Subtitle: How we went from scaling video analysis on EKS to running autonomous coding agents in a custom agent harness, and why Kubernetes was the obvious choice.

The backstory

A couple of years ago, AWS published a case study about how our team at Unitary scales Amazon EKS with Karpenter. Three engineers managing 1,000+ nodes at peak, processing 26 million videos a day, 50-70% cost reduction with Spot Instances. It was a good story about what a small team can do with the right infrastructure.

What that case study didn't cover is what happened next. As our engineering team grew, we started leaning heavily on AI coding agents (Cursor, then Claude Code and OpenAI Codex) to keep pace with development across multiple customer projects. And we hit a wall that will be familiar to anyone running these tools at scale.

The problem with AI coding agents in production

If you've used Claude Code or Codex, you know the experience: the agent is powerful, but it needs you there. You're approving tool calls, answering questions, watching the terminal. Running --dangerously-skip-permissions on a developer machine is too risky for most teams. One bad tool call with production credentials is a serious incident. So the human sits there, babysitting.

This works for individual productivity. Developers are good at multi-tasking; you can review output in one terminal while doing other work. But it doesn't scale to a team running agents across multiple codebases, and it doesn't work when nobody is watching. The agent that loops on a failing test for an hour doesn't care that you stepped into a meeting.

We needed the same operational maturity for our AI coding tools that we'd built for our ML inference pipelines: safe to run unattended, with automated guardrails replacing the human in the loop, and it must scale. That meant Kubernetes.

Why EKS was the natural fit

We'd already solved the hard scaling problems on EKS. Karpenter handles node provisioning. We know how to run mixed workloads across Spot and On-Demand.
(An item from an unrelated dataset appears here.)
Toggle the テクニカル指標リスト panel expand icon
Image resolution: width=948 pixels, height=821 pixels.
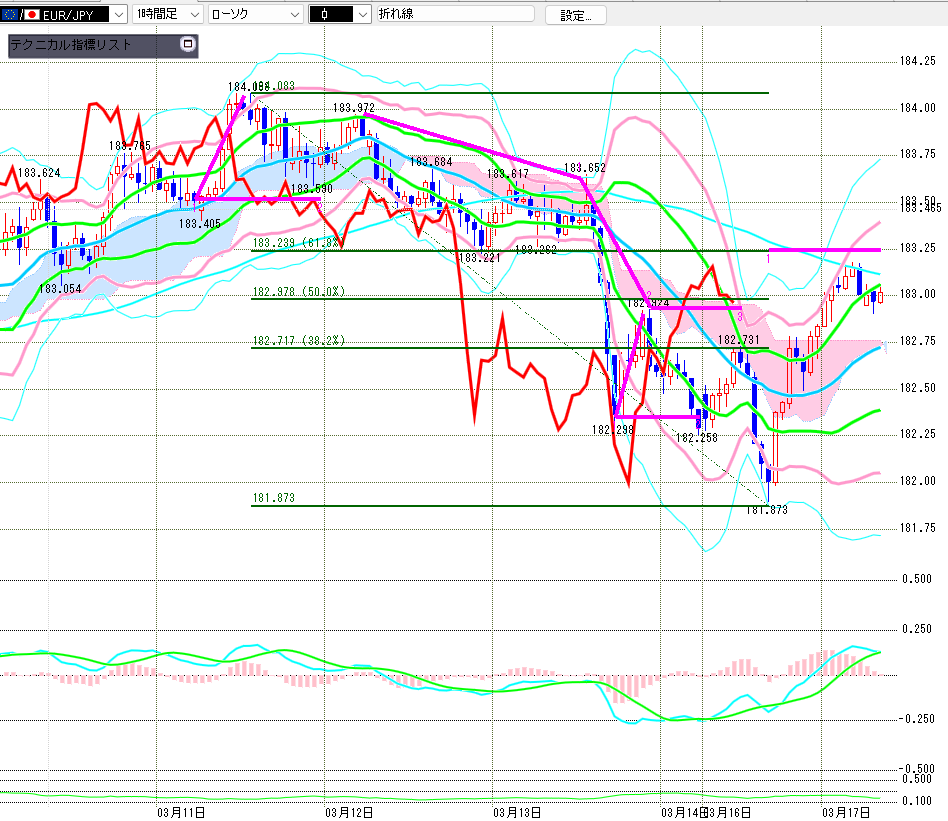(x=187, y=45)
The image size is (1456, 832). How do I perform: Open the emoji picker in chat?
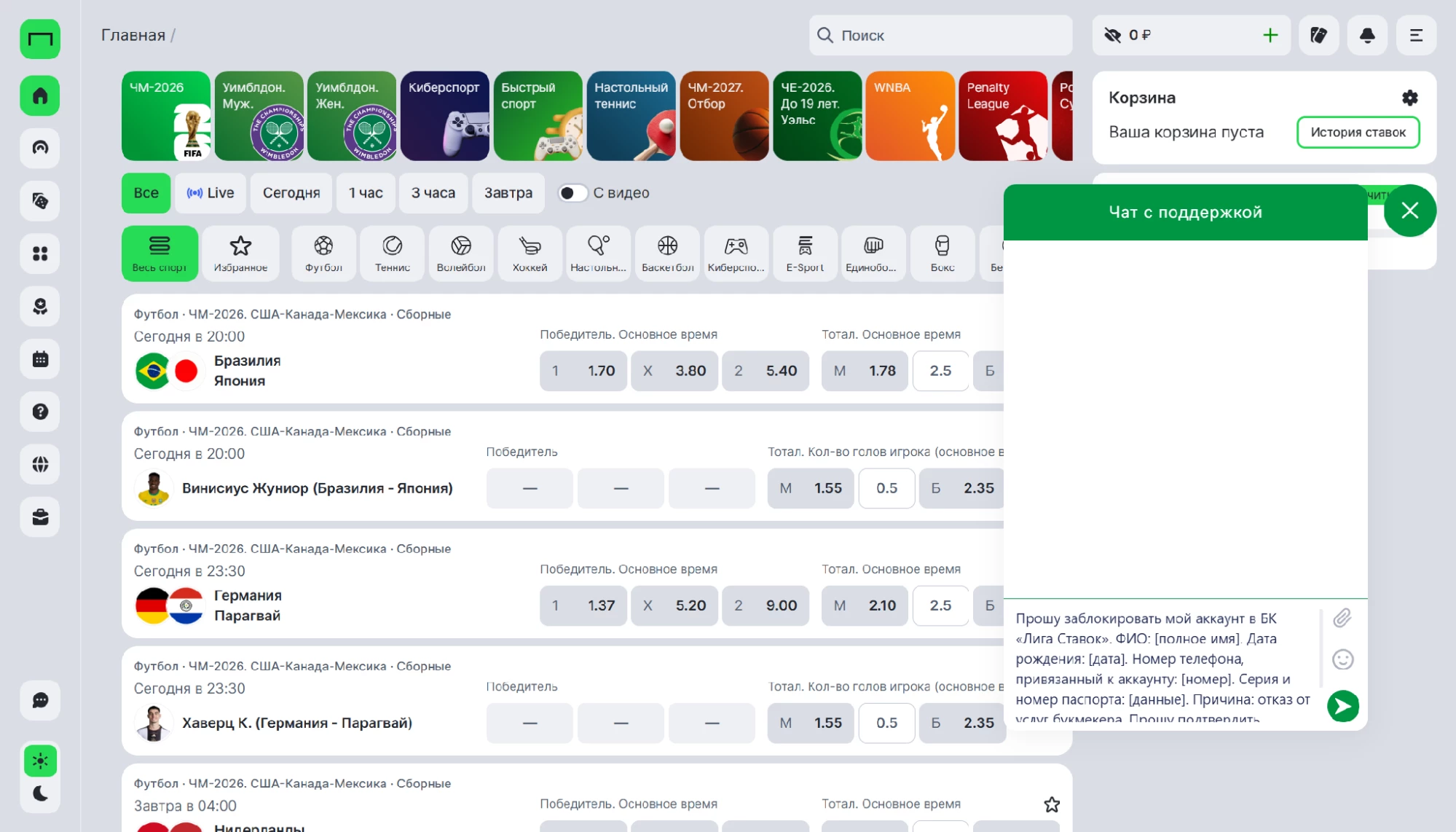(x=1342, y=659)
Our team understands the operational model.

AI coding agents have a different resource profile from ML inference. They're long-running (minutes to hours), I/O-heavy rather than GPU-bound, and each one needs an isolated environment with repository access and API credentials. But the Kubernetes primitives are the same: pods for isolation, Jobs for lifecycle management, Secrets for credentials, NetworkPolicies for egress control.

So we built Osmia, an open-source orchestration layer that turns these primitives into a managed AI coding agent platform. We've released it under Apache 2.0.

Architecture on EKS

Osmia runs as a single controller pod that watches for incoming tasks (from ticket systems, webhooks, or direct API calls) and translates each one into a Kubernetes Job.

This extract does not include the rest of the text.